Promover a restauração de paisagens e florestas trata de um processo de longo prazo e que busca incentivar a adoção de medidas baseando-se em análises das condições do solo, clima e outras variáveis a partir do ponto de vista funcional e produtivo. Os componentes físicos e ecológicos são importantes e essenciais no desenvolvimento de estratégias para dar escala à restauração, mas não são suficientes para responder à complexidade dos desafios em campo. O modo como as mulheres e os homens afetam e são afetados pelas políticas, programas, projetos e ações, por exemplo, é diferente.

Estudos apontam que a inclusão da abordagem de gênero e de diversidade pode aumentar significativamente a eficiência de um projeto de restauração, levando a ganhos, melhoria no desempenho, oportunidades iguais e maior participação. A intervenção humana, seja ela direta ou indireta, para promover a restauração passa pelo reconhecimento das diferentes visões e interesses, a dimensão humana.

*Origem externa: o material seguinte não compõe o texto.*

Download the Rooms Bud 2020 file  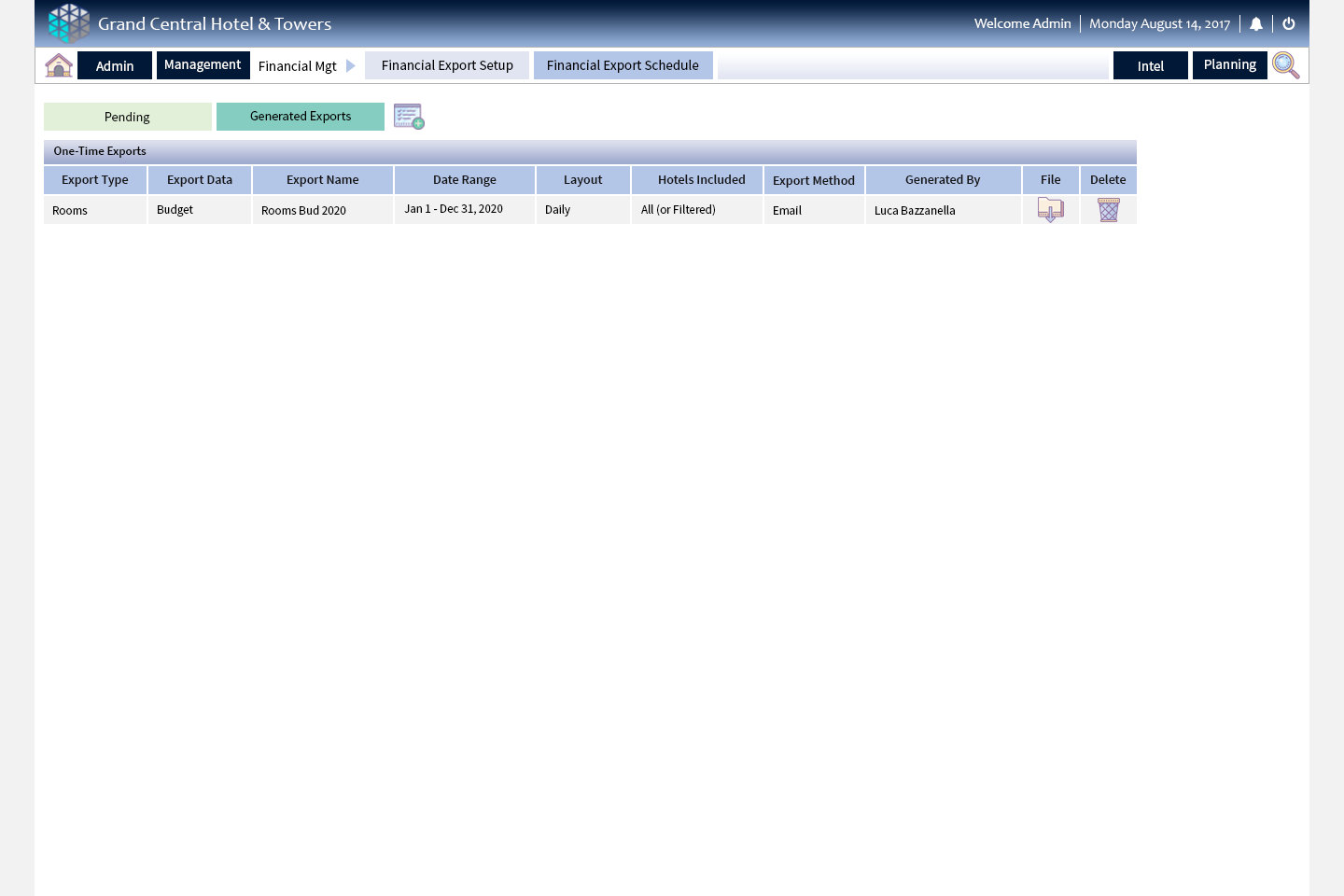pyautogui.click(x=1050, y=210)
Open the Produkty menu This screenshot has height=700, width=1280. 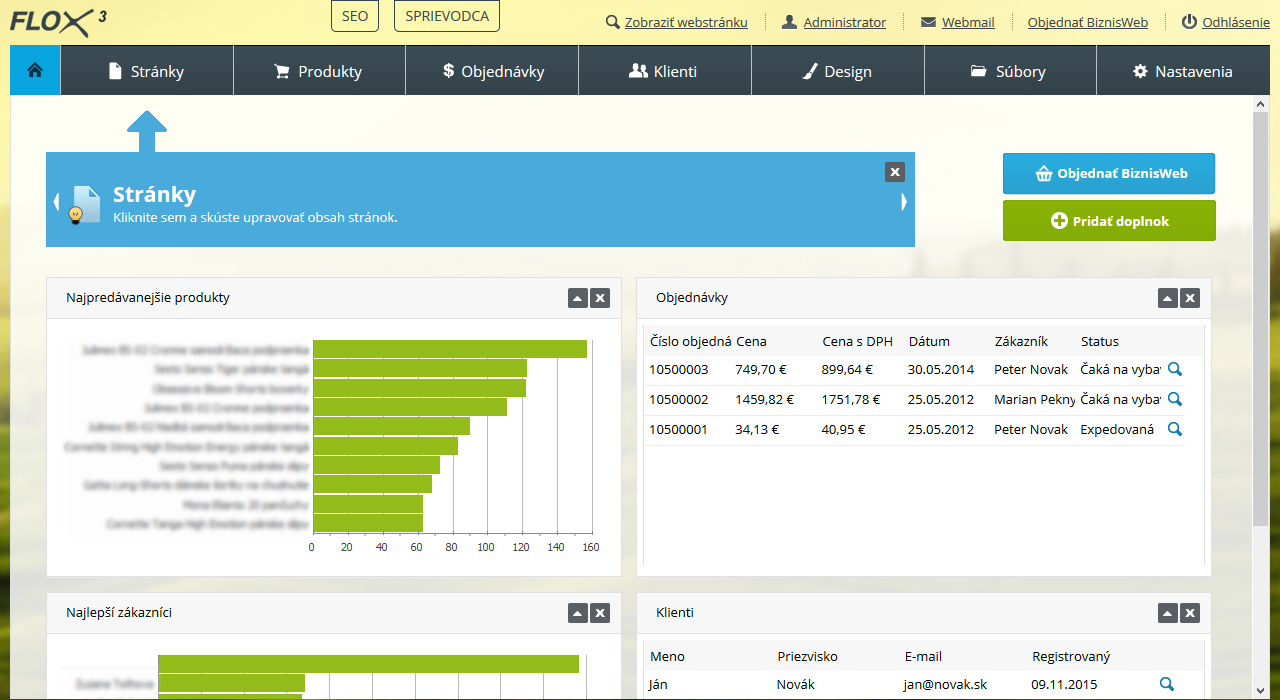coord(319,71)
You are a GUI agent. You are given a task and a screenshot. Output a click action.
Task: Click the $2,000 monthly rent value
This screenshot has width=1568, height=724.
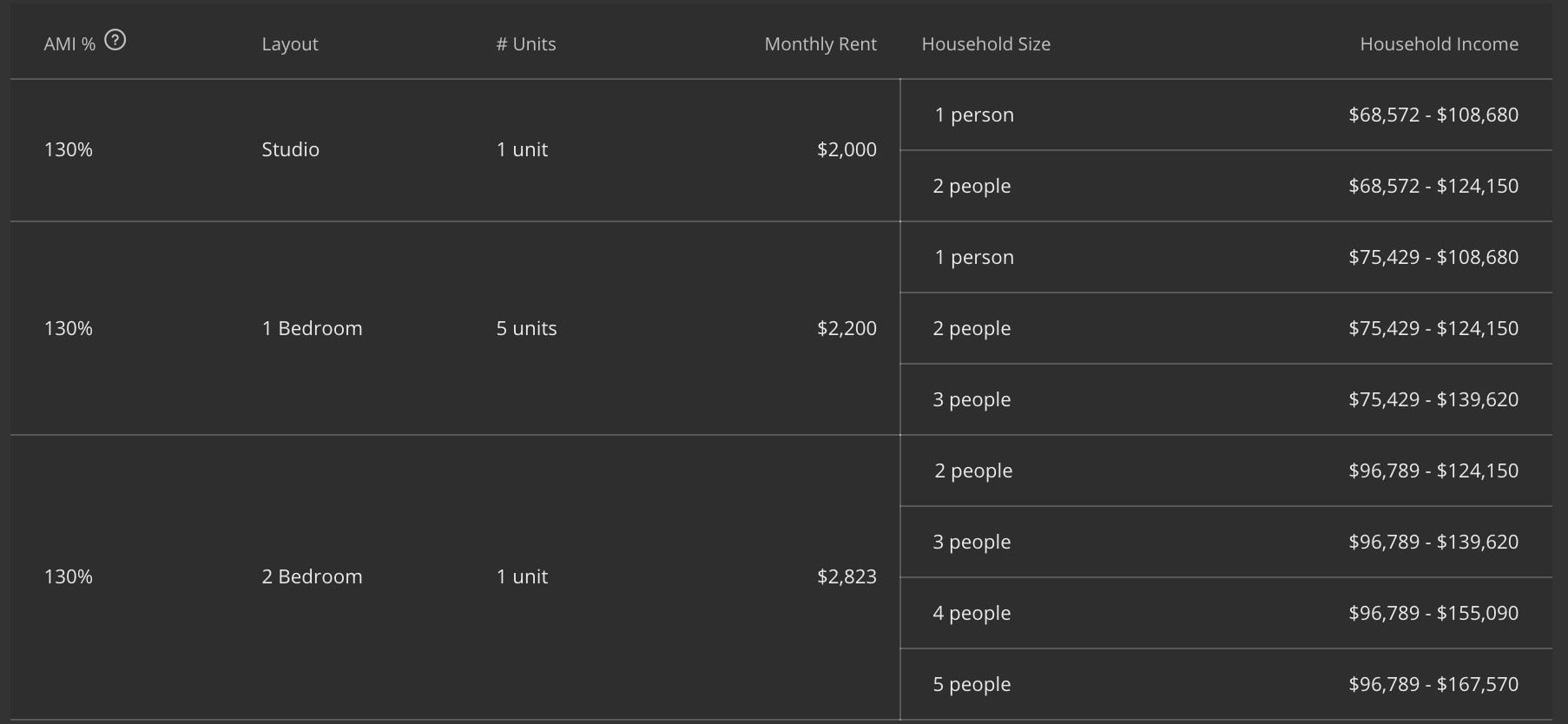point(847,149)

O Grupo de Trabalho (GT) Gênero e Diversidade do Pacto pela Restauração da Mata Atlântica tem buscado consolidar exemplos de iniciativas que comprovam a relevância de se trabalhar as questões de gênero e de raça de forma integrada. Dessa forma, alguns membros do GT elaboraram o capítulo “Equidade de Gênero e Diversidade”, presente no Relatório Temático sobre Restauração de Paisagens e Ecossistemas, que reuniu exemplos de atividades em andamento no Brasil, buscando ampliar a relevância da dimensão de gênero e de diversidade nos diferentes elos da cadeia de restauração.

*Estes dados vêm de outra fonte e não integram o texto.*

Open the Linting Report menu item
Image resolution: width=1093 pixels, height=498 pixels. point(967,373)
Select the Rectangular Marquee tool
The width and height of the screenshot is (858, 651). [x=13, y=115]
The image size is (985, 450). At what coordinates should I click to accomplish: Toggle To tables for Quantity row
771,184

Este repertório demonstra a existência de esforços internacionais que tratam a importância da dimensão de gênero em projetos de conservação e de restauração. Além disso, exemplifica as experiências brasileiras em diferentes biomas e estados que estão desenvolvendo práticas de restauração com finalidades diversas envolvendo a multiplicidade de pessoas beneficiárias dos produtos da floresta.

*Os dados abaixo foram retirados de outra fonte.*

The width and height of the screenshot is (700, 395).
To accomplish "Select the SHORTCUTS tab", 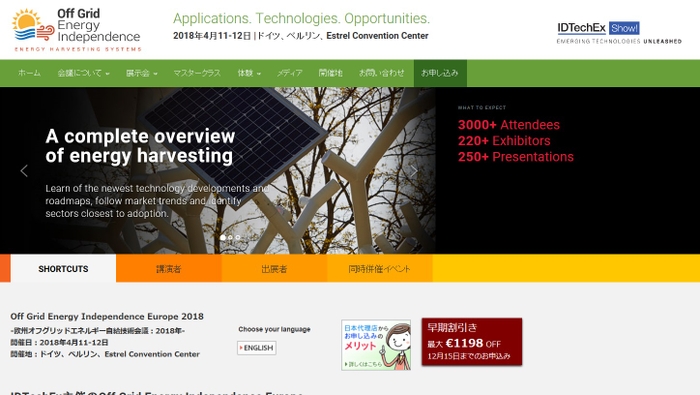I will coord(63,269).
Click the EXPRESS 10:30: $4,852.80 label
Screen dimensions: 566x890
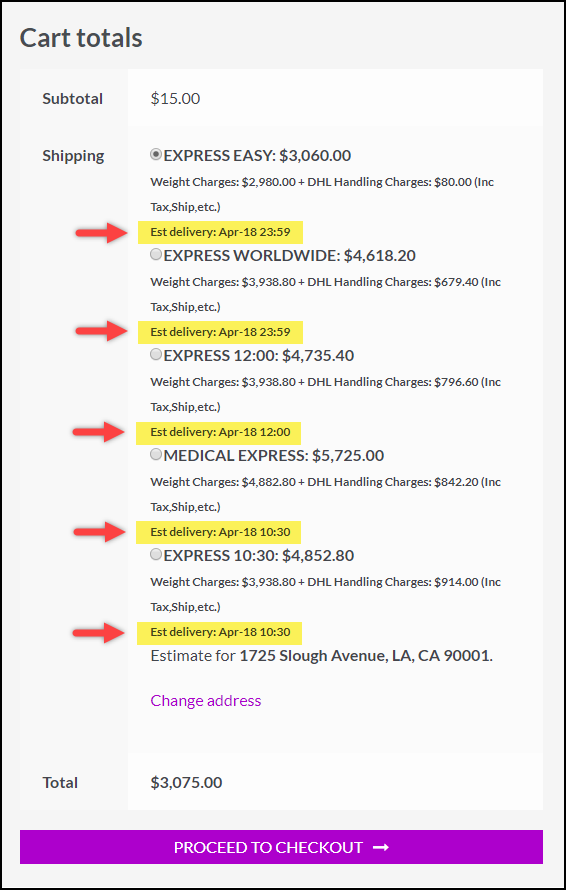point(259,556)
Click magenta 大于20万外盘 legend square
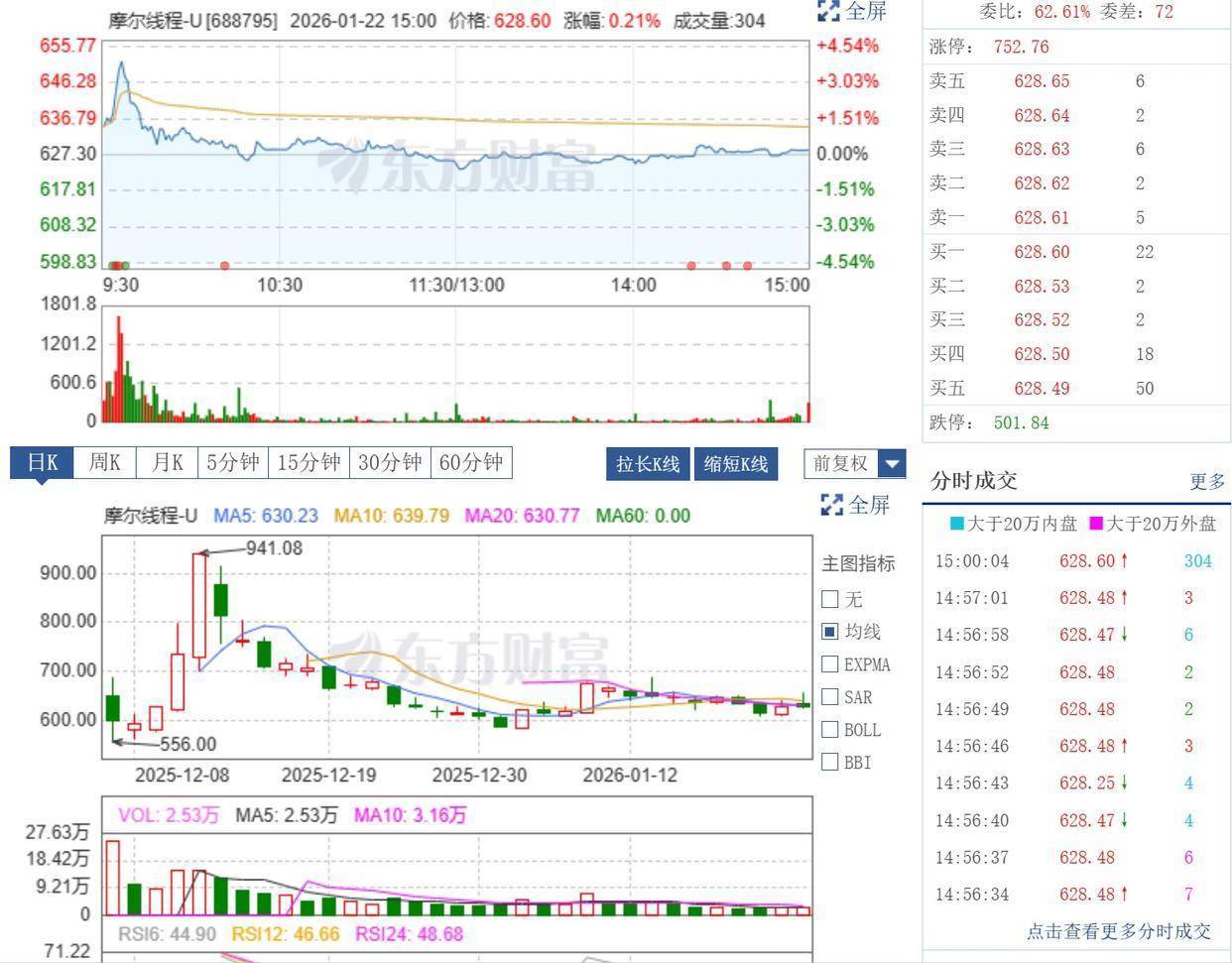The image size is (1232, 963). pyautogui.click(x=1096, y=524)
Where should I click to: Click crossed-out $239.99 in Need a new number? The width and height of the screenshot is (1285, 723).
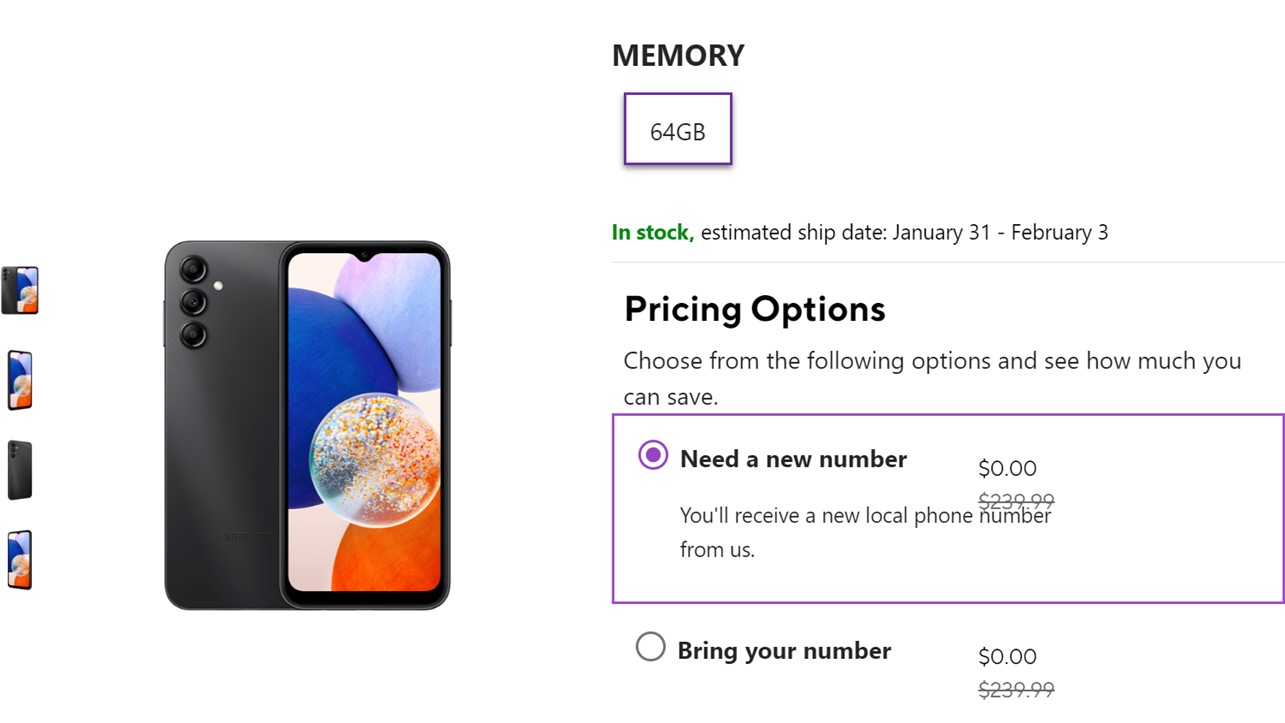click(x=1016, y=500)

Um dos casos observados no relatório é o do estado do Espírito Santo, já conhecido por restaurar florestas para melhorar o abastecimento de água. Historicamente, a posse da terra é registrada sob o nome de homens e, caso não haja atenção específica sobre a temática, projetos socioambientais podem agravar a desigualdade de gênero. Dessa forma, um esforço específico no eixo do Programa Reflorestar, o Cooperar para Reflorestar, em seu primeiro ano de execução, organizou núcleos femininos de cooperativas rurais do estado visando transferir, de maneira mais diversificada, recursos destinados à restauração ecológica e implantação de modalidades de uso sustentável do solo por meio das assinaturas de contratos de pagamento por serviços ambientais (PSA). Iniciativas como essa têm papel importante na busca pela igualdade de gênero nos projetos de restauração, trazendo visibilidade às diversas oportunidades para mulheres e para homens na cadeia da restauração.

Mudança organizacional

O fato é que promover a abordagem de gênero em projetos de restauração passa por considerar necessidades desde o preparo e planejamento das ações e programas até o momento de elaborar recomendações e a implementação de projetos em si. E isso quer dizer trabalhar a mudança da cultura organizacional e políticas internas das instituições até o desenvolvimento de capacidade técnica nas equipes que lidam com a atividade em campo. Assim, é possível incorporar sistematicamente a abordagem nos processos de tomada de decisão e de definição de ações prioritárias, passando pelas estruturas e também pela integração programática.

O “Relatório Temático sobre Restauração de Paisagens e Ecossistemas”, que será lançado nesta sexta-feira (23) é resultado da parceria entre a Plataforma Brasileira de Biodiversidade e Serviços Ecossistêmicos (BPBES) e o Instituto Internacional para Sustentabilidade (IIS) e apresenta uma visão sobre a agenda de restauração de paisagens e de ecossistemas no Brasil, englobando diferentes temas como escala, práticas de restauração nos diferentes biomas brasileiros, seus benefícios e os cenários de investimento e oportunidades, além de abordar questões sobre políticas públicas e governança, redes e movimentos e também abordagens que estão buscando promover a igualdade de gênero e de raça.